WORK REQUIRED: Please reproduce the entries below exactly from the line holding "Click the house icon beside 首页" through the last line, both included, and omit any pictures.

PROVIDED INFORMATION:
════════

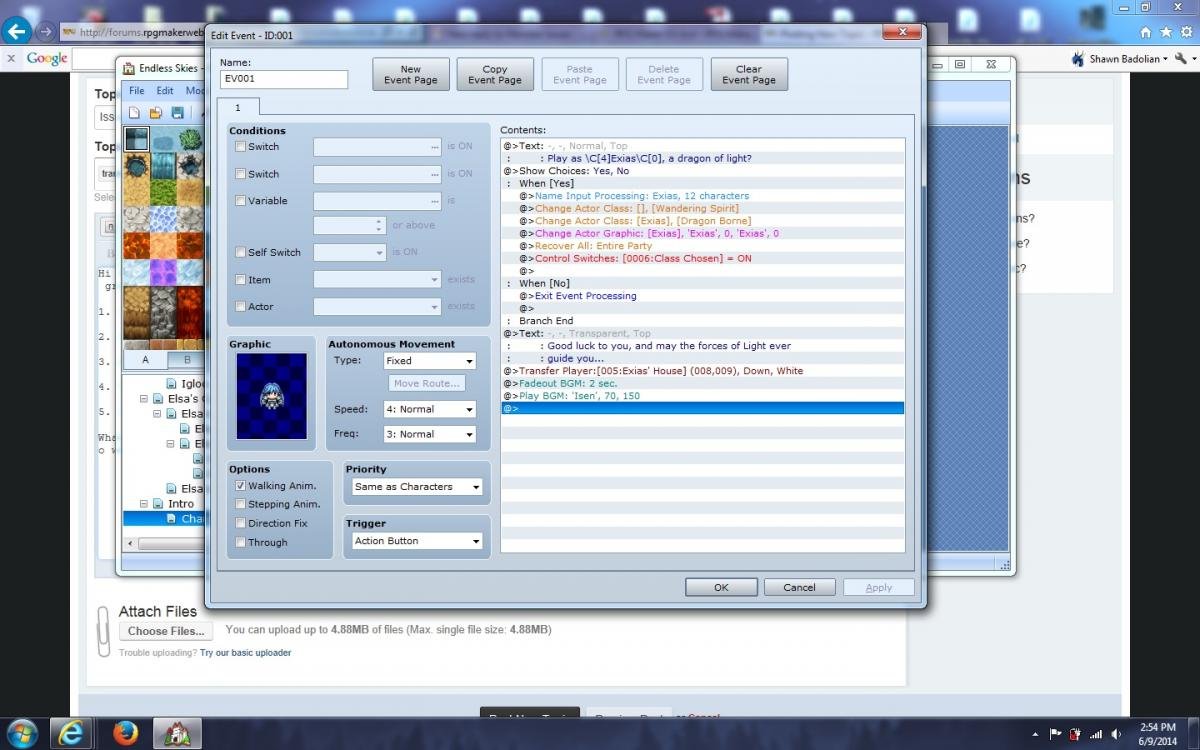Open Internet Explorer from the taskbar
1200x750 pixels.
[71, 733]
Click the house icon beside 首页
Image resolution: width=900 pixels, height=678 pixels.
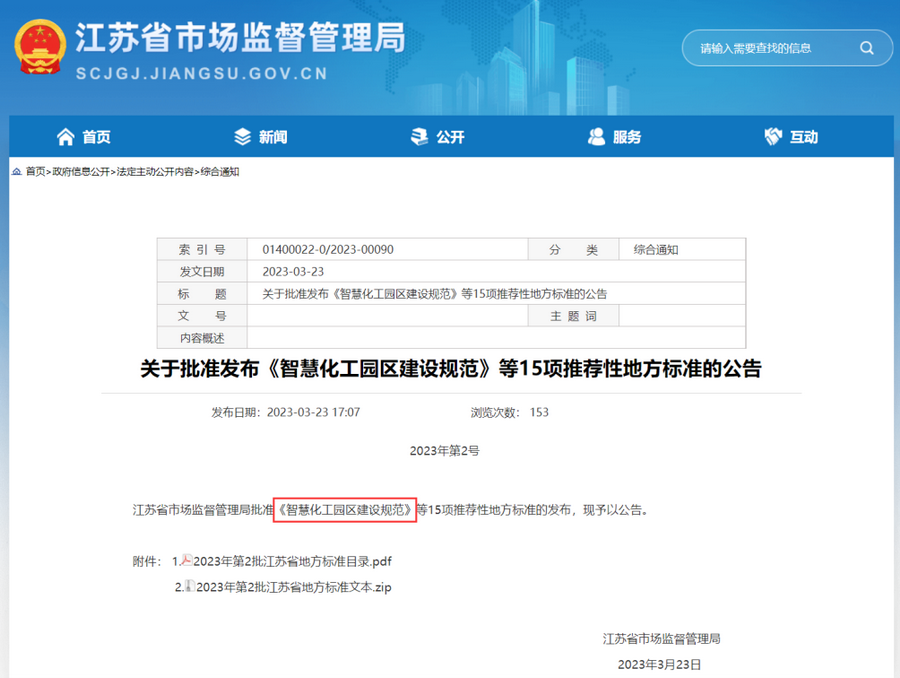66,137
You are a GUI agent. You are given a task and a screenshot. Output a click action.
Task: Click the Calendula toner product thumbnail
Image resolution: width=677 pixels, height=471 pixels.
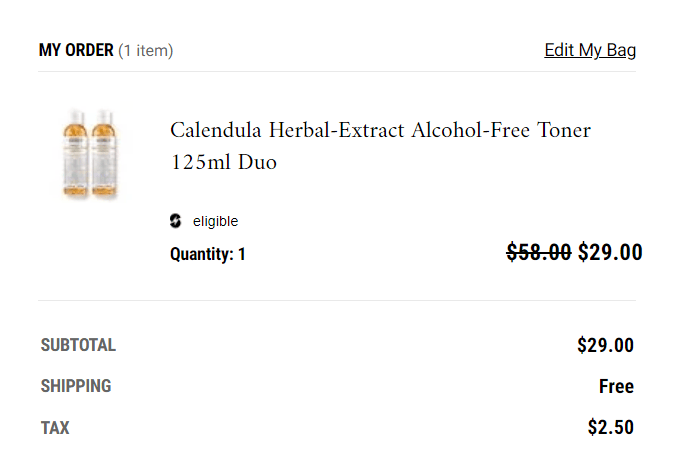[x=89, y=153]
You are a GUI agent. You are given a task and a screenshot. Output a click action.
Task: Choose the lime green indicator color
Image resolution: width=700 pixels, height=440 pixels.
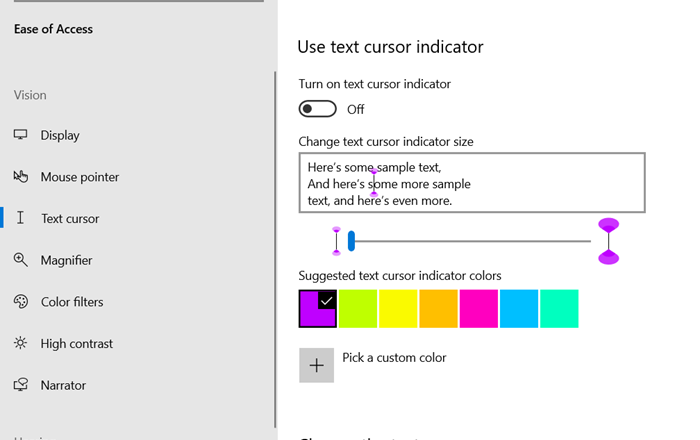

════════

RESPONSE:
Click the house icon beside 首页
Image resolution: width=900 pixels, height=678 pixels.
66,137
You are a GUI agent. You are given a task and a screenshot. Output a click action.
Task: Click the Calendula toner product thumbnail
Image resolution: width=677 pixels, height=471 pixels.
[x=89, y=153]
You are a GUI agent. You are given a task and a screenshot. Output a click action.
Task: Choose the lime green indicator color
Image resolution: width=700 pixels, height=440 pixels.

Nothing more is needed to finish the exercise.